Cholesterol is another abundant component of caveolar membrane domains (Ortegren et al., 2004; Yao et al., 2009) and is essential for caveola formation (Breen et al., 2012; Hailstones et al., 1998; Rothberg et al., 1992). Pharmacological depletion of cholesterol results in caveola flattening and dissociation of cavin into the cytoplasm (Breen et al., 2012; Rothberg et al., 1992). Although there is a rich history of literature implicating caveolae in the transport and homeostasis of cellular cholesterol (reviewed in Martin and Parton, 2005), the reason why cholesterol is required for caveola formation and cavin localisation is not clear. A direct cavin–cholesterol interaction is unlikely to be the explanantion because cavins do not bind significantly to cholesterol-containing membranes in vitro (Kovtun et al., 2014) and do not contain obvious hydrophobic stretches that are required for insertion into the acyl layer of the lipid membrane to associate with cholesterol –as seen in bona fide cholesterol-interacting proteins (Epand et al., 2010). We suggest that caveola flattening and cavin disassembly following cholesterol depletion are likely to reflect a more general perturbation of the physical organisation of the lipid bilayer within the caveolar domain, potentially resulting from perturbed caveolin–cholesterol interactions (Hulce et al., 2013; Murata et al., 1995).

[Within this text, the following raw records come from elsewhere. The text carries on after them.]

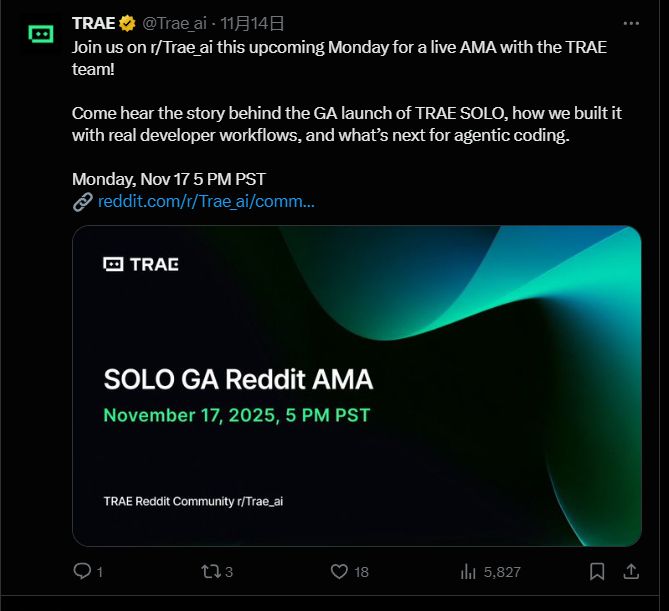Click the 11月14日 post date
The image size is (669, 611).
252,22
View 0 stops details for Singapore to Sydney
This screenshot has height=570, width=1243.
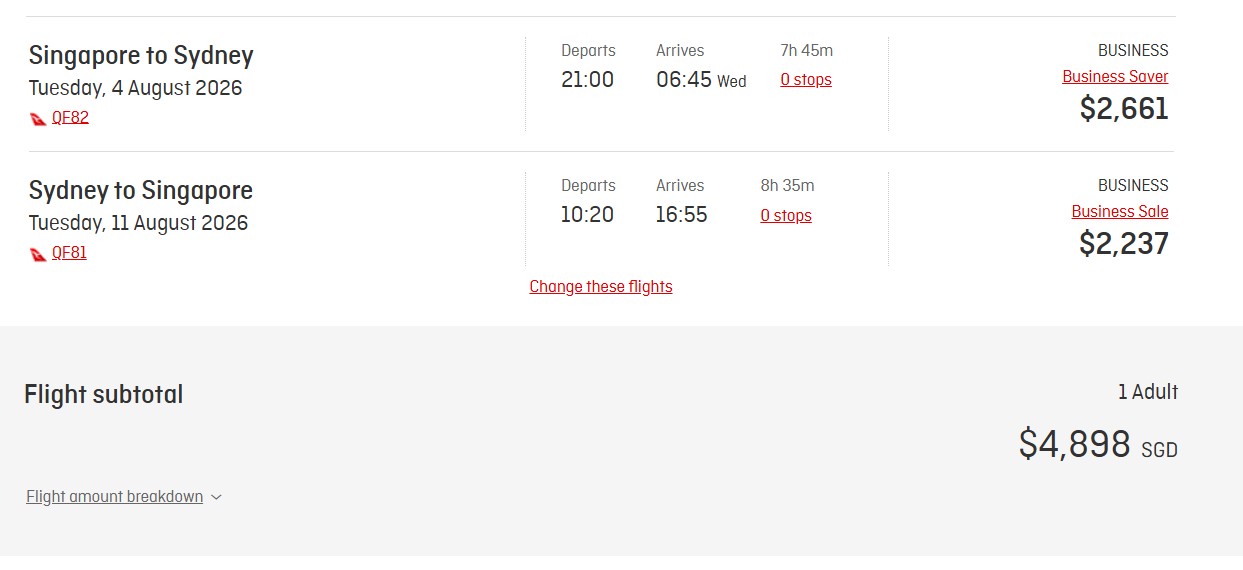click(805, 80)
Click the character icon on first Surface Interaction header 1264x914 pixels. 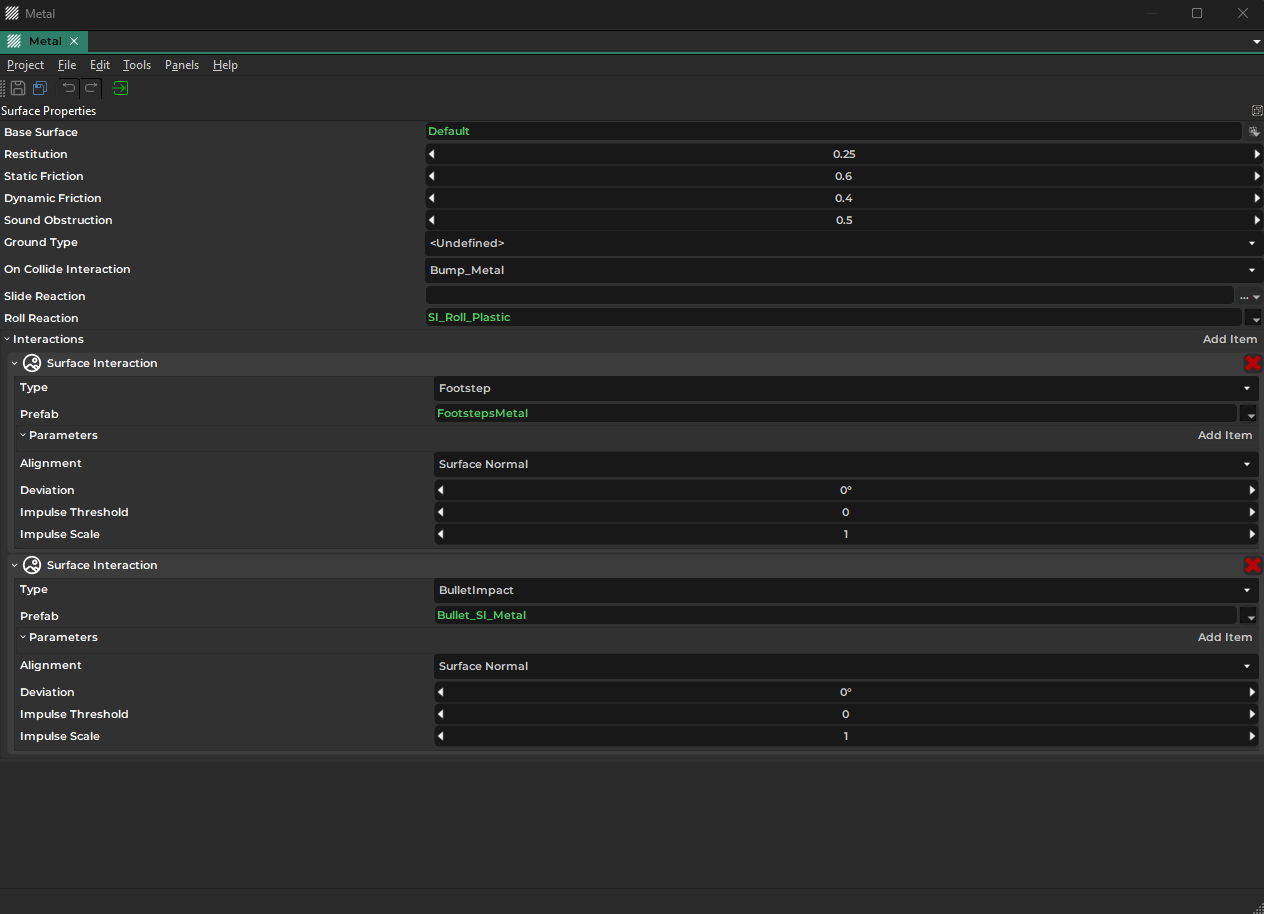pyautogui.click(x=31, y=363)

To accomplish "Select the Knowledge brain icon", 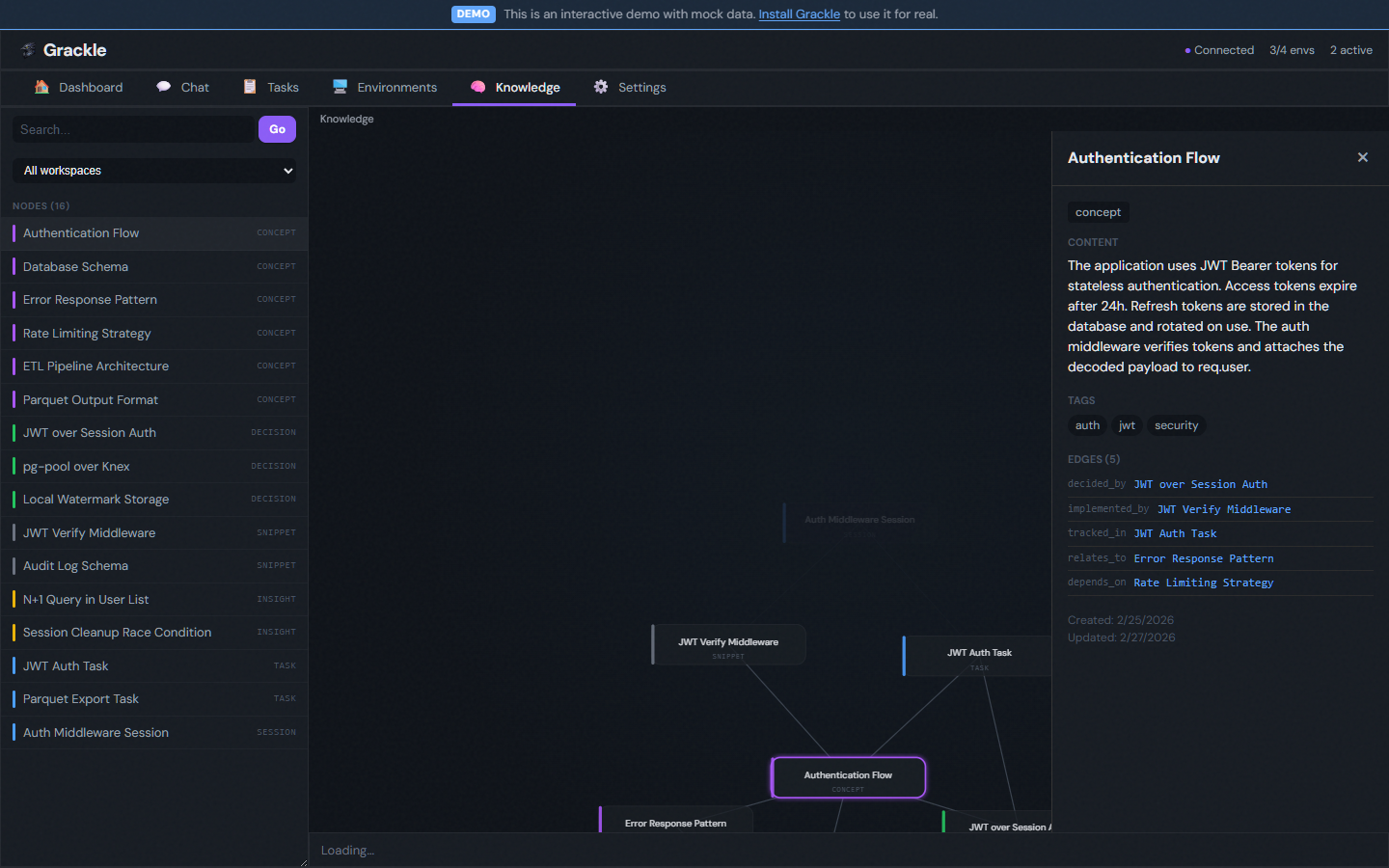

The role of cavins in membrane remodelling

When heterologously expressed in bacteria, membrane-embedded caveolins have an inherent ability to generate spherical particles with a morphology that is similar to mammalian caveolae (Walser et al., 2012). CAV1 overexpression induces tubule formation in cell models and this activity can be suppressed by Cavin1 (Verma et al., 2010). Nevertheless, caveolins cannot by themselves generate caveolae in mammalian cells, probably because of differences in the biophysical properties of the membrane and an increased energetic cost of membrane bending. A recent review by Stachowiak and colleagues (Stachowiak et al., 2013) provides an excellent description of the principles that lead to increased energetic cost upon bending of more complex biological membranes. Instead, the cavins and, in particular Cavin1, are required to stabilise the invagination of caveolar membrane domains in vivo. In fact, like caveolins, cavins alone are capable of remodelling membranes to generate extended tubular membrane structures, both when overexpressed in mammalian cells (Hansen et al., 2009), and when purified cavins and synthetic PtdSer–PtdIns(4,5)P2-containing liposomes are used in vitro (Kovtun et al., 2014). This places the cavins firmly within the broader family of membrane curvature-inducing molecules, such as BAR-domain- and ENTH domain-containing peripheral membrane proteins. However, despite the individual abilities of both caveolins and cavins to shape membrane structure, the formation of morphological caveolae in vivo requires that both caveolin and cavin proteins act in concert. This suggests that key factors, either proteins, lipids and/or biophysical properties of the plasma membrane in mammalian cells, present a barrier to caveola generation, and surmounting this barrier requires the coordinated assembly of the cavin-caveolin coat.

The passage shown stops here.